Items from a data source

=== Begin Enclosure ===

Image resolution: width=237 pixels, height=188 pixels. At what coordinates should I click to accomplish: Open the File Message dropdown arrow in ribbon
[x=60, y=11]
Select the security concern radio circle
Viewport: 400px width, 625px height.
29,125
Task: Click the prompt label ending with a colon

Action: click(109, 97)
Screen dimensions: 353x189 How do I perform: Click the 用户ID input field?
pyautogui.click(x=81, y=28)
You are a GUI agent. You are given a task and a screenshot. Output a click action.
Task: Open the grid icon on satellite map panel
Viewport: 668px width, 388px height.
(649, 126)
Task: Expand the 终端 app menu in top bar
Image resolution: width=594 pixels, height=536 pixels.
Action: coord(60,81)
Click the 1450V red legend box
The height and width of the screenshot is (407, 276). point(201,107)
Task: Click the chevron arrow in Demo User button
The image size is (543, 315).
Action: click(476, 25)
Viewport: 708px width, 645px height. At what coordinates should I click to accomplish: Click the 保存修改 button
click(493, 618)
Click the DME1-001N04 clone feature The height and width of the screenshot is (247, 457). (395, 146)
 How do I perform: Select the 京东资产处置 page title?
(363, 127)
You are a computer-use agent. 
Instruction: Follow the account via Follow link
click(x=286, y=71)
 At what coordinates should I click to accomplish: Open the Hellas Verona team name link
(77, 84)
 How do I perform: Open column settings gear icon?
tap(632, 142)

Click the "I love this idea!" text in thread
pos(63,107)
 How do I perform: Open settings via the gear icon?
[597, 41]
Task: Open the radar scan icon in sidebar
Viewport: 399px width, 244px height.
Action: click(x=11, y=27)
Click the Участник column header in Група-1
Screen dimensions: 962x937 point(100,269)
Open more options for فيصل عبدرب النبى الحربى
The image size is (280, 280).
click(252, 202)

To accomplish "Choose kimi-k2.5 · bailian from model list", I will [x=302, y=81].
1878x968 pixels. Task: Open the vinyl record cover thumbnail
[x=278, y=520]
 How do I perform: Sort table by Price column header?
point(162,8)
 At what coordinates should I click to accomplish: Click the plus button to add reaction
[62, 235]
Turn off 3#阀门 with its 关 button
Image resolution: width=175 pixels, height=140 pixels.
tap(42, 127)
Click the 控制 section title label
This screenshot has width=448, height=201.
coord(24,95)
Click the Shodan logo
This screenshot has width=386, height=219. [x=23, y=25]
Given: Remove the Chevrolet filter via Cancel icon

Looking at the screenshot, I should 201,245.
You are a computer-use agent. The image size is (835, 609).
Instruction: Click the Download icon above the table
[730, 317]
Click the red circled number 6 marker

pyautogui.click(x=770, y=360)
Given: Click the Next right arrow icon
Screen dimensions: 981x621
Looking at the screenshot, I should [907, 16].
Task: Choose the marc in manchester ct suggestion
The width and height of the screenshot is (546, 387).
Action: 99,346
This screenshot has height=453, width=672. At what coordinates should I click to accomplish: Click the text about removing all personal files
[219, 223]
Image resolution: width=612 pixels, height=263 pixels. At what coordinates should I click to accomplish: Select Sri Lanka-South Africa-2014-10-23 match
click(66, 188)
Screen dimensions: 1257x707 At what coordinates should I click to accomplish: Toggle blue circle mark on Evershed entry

=== End Enclosure ===

### Exercise
Every line above that includes the word "Choose" must appear in the answer.

### The completed task
To accomplish "Choose kimi-k2.5 · bailian from model list", I will [x=302, y=81].
Task: Choose the marc in manchester ct suggestion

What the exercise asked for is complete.